_PROBLEM DETAILS_
Repeat the lines below exactly as written, please, from the line with "Given: Open the Pet Radio promotion thumbnail" to the line with "1564x784 pixels.", both lines included, and no others.

_RECORDS TO PROCESS_
────────
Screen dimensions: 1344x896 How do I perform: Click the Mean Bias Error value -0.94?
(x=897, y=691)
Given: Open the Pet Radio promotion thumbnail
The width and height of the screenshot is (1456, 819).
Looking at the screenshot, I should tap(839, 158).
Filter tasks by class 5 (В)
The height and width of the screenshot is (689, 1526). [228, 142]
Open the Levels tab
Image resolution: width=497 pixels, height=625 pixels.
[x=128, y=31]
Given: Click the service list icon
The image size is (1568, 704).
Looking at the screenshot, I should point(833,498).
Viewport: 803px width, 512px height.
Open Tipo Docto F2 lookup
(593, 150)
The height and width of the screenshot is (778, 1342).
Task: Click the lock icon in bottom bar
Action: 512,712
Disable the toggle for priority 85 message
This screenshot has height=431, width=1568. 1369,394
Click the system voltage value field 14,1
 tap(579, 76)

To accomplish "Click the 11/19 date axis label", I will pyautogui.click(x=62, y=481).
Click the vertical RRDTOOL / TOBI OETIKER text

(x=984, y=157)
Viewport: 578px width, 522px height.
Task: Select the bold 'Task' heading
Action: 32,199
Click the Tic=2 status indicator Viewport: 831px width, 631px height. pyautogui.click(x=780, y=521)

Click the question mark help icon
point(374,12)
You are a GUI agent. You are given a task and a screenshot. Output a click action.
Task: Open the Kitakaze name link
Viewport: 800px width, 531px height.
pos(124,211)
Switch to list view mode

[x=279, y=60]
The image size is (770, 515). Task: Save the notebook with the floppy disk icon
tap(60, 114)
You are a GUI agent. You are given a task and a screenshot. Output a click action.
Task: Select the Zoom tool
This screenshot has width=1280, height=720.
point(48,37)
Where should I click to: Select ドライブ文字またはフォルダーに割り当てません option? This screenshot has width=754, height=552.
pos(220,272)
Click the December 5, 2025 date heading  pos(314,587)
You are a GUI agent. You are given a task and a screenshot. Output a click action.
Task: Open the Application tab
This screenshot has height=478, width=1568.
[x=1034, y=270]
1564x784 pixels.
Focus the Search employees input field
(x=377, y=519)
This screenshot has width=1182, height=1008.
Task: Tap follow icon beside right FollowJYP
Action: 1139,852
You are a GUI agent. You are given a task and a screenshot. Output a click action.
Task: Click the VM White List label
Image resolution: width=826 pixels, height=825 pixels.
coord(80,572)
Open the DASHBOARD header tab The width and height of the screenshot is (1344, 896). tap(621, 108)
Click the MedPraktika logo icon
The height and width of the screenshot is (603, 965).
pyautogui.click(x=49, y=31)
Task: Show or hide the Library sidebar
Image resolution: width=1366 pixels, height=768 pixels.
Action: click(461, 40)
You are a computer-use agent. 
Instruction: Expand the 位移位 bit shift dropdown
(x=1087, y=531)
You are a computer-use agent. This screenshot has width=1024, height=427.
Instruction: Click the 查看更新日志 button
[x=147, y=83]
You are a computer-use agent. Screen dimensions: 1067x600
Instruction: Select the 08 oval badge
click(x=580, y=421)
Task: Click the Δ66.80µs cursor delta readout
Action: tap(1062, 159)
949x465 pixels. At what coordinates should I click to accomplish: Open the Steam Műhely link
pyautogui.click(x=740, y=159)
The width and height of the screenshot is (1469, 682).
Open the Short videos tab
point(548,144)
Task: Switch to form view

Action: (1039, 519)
────────
_OUTPUT_
Given: Open the Pet Radio promotion thumbnail
The width and height of the screenshot is (1456, 819).
Looking at the screenshot, I should tap(839, 158).
Filter tasks by class 5 (В)
The height and width of the screenshot is (689, 1526). [228, 142]
Open the Levels tab
Image resolution: width=497 pixels, height=625 pixels.
[x=128, y=31]
Given: Click the service list icon
The image size is (1568, 704).
Looking at the screenshot, I should point(833,498).
Viewport: 803px width, 512px height.
Open Tipo Docto F2 lookup
(593, 150)
The height and width of the screenshot is (778, 1342).
Task: Click the lock icon in bottom bar
Action: 512,712
Disable the toggle for priority 85 message
This screenshot has height=431, width=1568. 1369,394
Click the system voltage value field 14,1
 tap(579, 76)

To accomplish "Click the 11/19 date axis label", I will pyautogui.click(x=62, y=481).
Click the vertical RRDTOOL / TOBI OETIKER text

(x=984, y=157)
Viewport: 578px width, 522px height.
Task: Select the bold 'Task' heading
Action: 32,199
Click the Tic=2 status indicator Viewport: 831px width, 631px height. pyautogui.click(x=780, y=521)

Click the question mark help icon
point(374,12)
You are a GUI agent. You are given a task and a screenshot. Output a click action.
Task: Open the Kitakaze name link
Viewport: 800px width, 531px height.
pos(124,211)
Switch to list view mode

[x=279, y=60]
The image size is (770, 515). Task: Save the notebook with the floppy disk icon
tap(60, 114)
You are a GUI agent. You are given a task and a screenshot. Output a click action.
Task: Select the Zoom tool
This screenshot has width=1280, height=720.
point(48,37)
Where should I click to: Select ドライブ文字またはフォルダーに割り当てません option? This screenshot has width=754, height=552.
pos(220,272)
Click the December 5, 2025 date heading  pos(314,587)
You are a GUI agent. You are given a task and a screenshot. Output a click action.
Task: Open the Application tab
This screenshot has height=478, width=1568.
[x=1034, y=270]
1564x784 pixels.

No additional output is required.